# [Dataset rows]

###

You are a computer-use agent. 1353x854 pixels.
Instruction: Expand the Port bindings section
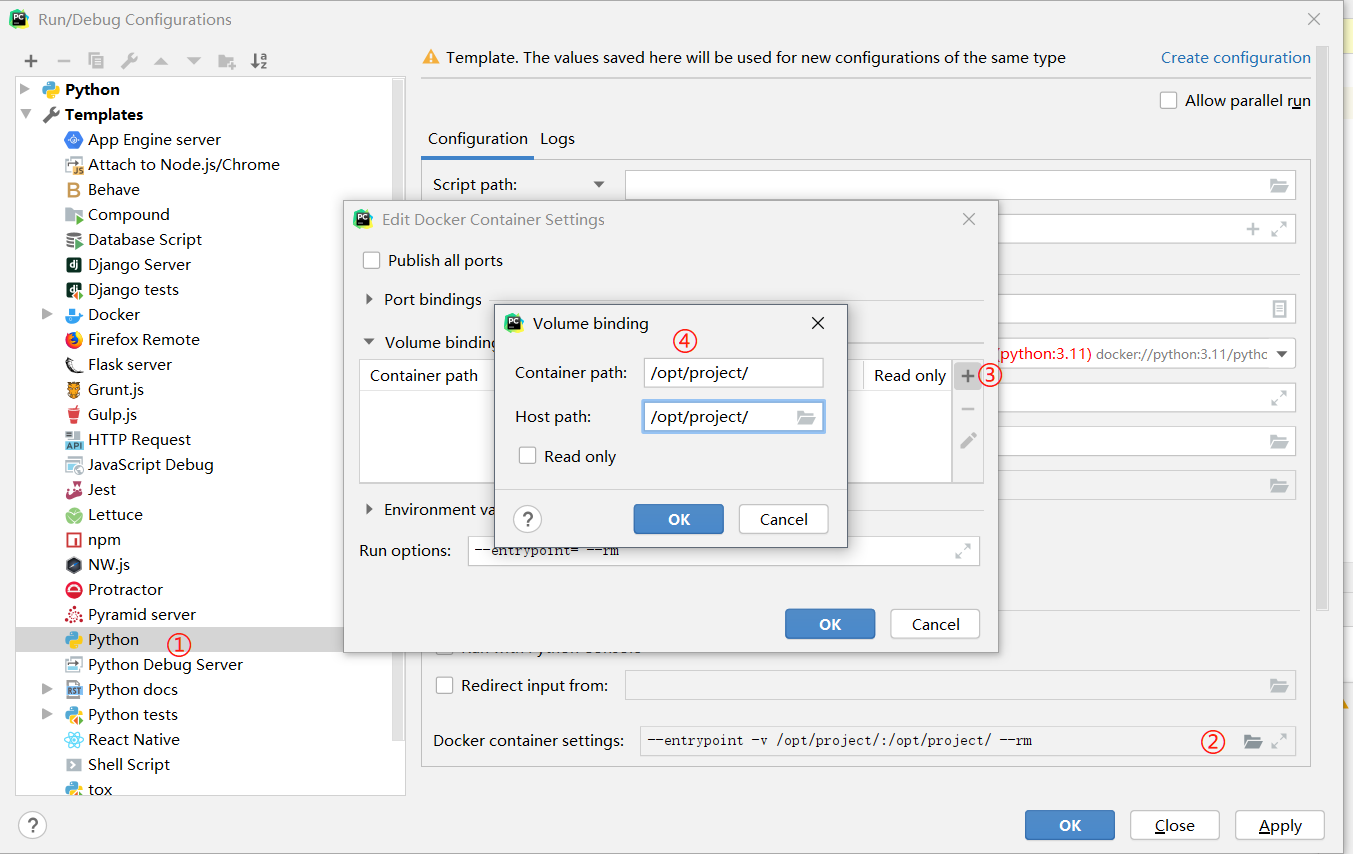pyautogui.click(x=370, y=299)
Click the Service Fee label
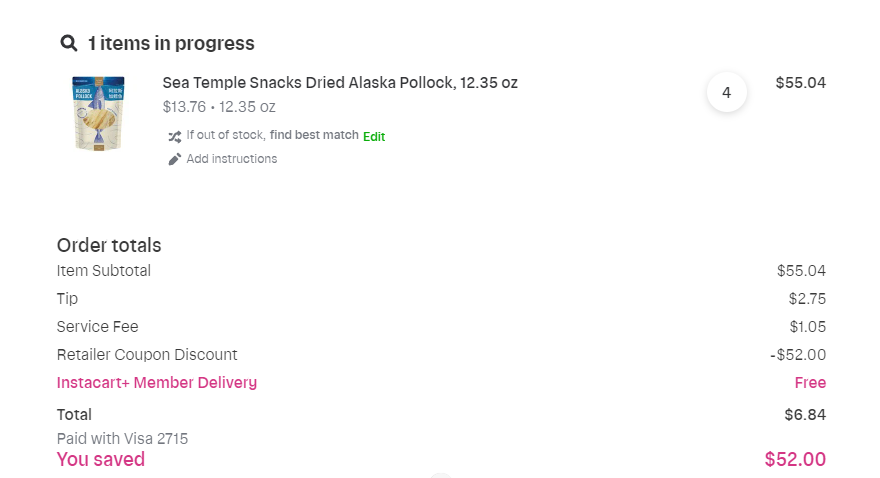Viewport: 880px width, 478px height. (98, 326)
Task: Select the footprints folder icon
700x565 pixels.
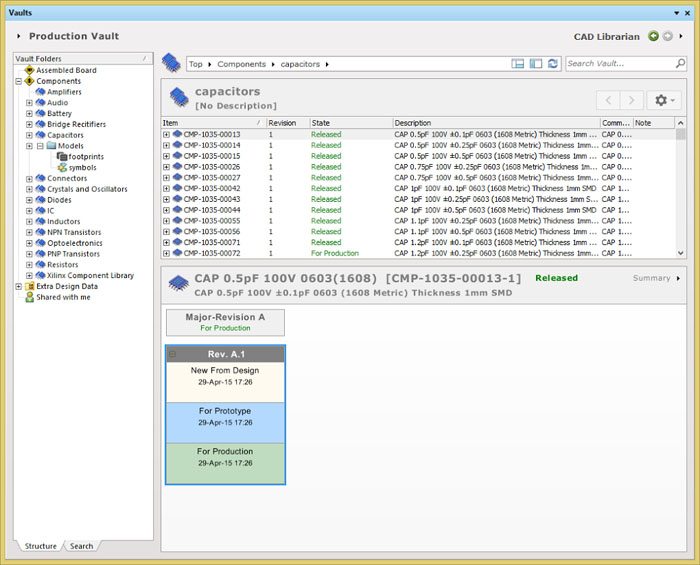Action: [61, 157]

###

# [Your goal]
Please convert all the records above into a JSON list of strings, with one string for each line and blank lines skipped. Leave the pictures out.

# [Solution for this task]
[
  "You are a computer-use agent. 1353x854 pixels.",
  "Instruction: Expand the Port bindings section",
  "pyautogui.click(x=370, y=299)",
  "Click the Service Fee label",
  "Viewport: 880px width, 478px height. (98, 326)",
  "Task: Select the footprints folder icon",
  "700x565 pixels.",
  "Action: [61, 157]"
]